#### Given records:
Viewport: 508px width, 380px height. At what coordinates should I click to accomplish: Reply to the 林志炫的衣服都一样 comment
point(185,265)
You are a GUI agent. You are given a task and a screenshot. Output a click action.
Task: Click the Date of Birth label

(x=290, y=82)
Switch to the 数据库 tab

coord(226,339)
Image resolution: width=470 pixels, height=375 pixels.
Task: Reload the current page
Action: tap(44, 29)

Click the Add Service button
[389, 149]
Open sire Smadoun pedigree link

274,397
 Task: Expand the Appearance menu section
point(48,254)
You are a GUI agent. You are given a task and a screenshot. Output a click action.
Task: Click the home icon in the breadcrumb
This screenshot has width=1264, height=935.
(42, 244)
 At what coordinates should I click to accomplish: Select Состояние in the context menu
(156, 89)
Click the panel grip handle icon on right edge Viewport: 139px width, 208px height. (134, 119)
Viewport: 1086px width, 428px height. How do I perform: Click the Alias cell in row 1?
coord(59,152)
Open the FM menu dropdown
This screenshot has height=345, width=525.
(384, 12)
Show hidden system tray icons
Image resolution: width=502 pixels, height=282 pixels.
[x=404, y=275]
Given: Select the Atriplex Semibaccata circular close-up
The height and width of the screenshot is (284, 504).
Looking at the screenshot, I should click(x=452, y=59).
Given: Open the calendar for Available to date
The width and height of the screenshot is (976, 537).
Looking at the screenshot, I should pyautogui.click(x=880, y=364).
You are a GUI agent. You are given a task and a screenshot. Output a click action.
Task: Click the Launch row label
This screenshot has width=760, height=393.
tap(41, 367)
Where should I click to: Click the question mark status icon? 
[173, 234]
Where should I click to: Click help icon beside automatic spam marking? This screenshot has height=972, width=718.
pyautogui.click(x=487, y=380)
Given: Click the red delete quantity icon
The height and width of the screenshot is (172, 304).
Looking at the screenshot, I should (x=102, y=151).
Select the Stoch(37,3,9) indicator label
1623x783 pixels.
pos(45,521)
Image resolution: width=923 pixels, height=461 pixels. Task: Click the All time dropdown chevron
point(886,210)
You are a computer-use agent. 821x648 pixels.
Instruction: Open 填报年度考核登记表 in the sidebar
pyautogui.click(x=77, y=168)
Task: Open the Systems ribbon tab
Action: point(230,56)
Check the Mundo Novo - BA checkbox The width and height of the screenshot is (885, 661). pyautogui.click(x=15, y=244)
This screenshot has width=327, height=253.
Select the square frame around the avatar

#### Task details:
Each line of the material is to be copied exactly.

#### Response to this exercise:
Viewport: 508px width, 380px height. At what coordinates should I click to accomplish: Reply to the 林志炫的衣服都一样 comment
point(185,265)
You are a GUI agent. You are given a task and a screenshot. Output a click action.
Task: Click the Date of Birth label

(x=290, y=82)
Switch to the 数据库 tab

coord(226,339)
Image resolution: width=470 pixels, height=375 pixels.
Task: Reload the current page
Action: tap(44, 29)

Click the Add Service button
[389, 149]
Open sire Smadoun pedigree link

274,397
 Task: Expand the Appearance menu section
point(48,254)
You are a GUI agent. You are given a task and a screenshot. Output a click action.
Task: Click the home icon in the breadcrumb
This screenshot has width=1264, height=935.
(42, 244)
 At what coordinates should I click to accomplish: Select Состояние in the context menu
(156, 89)
Click the panel grip handle icon on right edge Viewport: 139px width, 208px height. (134, 119)
Viewport: 1086px width, 428px height. How do I perform: Click the Alias cell in row 1?
coord(59,152)
Open the FM menu dropdown
This screenshot has height=345, width=525.
(384, 12)
Show hidden system tray icons
Image resolution: width=502 pixels, height=282 pixels.
[x=404, y=275]
Given: Select the Atriplex Semibaccata circular close-up
The height and width of the screenshot is (284, 504).
Looking at the screenshot, I should click(x=452, y=59).
Given: Open the calendar for Available to date
The width and height of the screenshot is (976, 537).
Looking at the screenshot, I should pyautogui.click(x=880, y=364).
You are a GUI agent. You are given a task and a screenshot. Output a click action.
Task: Click the Launch row label
This screenshot has width=760, height=393.
tap(41, 367)
Where should I click to: Click the question mark status icon? 
[173, 234]
Where should I click to: Click help icon beside automatic spam marking? This screenshot has height=972, width=718.
pyautogui.click(x=487, y=380)
Given: Click the red delete quantity icon
The height and width of the screenshot is (172, 304).
Looking at the screenshot, I should (x=102, y=151).
Select the Stoch(37,3,9) indicator label
1623x783 pixels.
pos(45,521)
Image resolution: width=923 pixels, height=461 pixels. Task: Click the All time dropdown chevron
point(886,210)
You are a computer-use agent. 821x648 pixels.
Instruction: Open 填报年度考核登记表 in the sidebar
pyautogui.click(x=77, y=168)
Task: Open the Systems ribbon tab
Action: point(230,56)
Check the Mundo Novo - BA checkbox The width and height of the screenshot is (885, 661). pyautogui.click(x=15, y=244)
This screenshot has width=327, height=253.
Select the square frame around the avatar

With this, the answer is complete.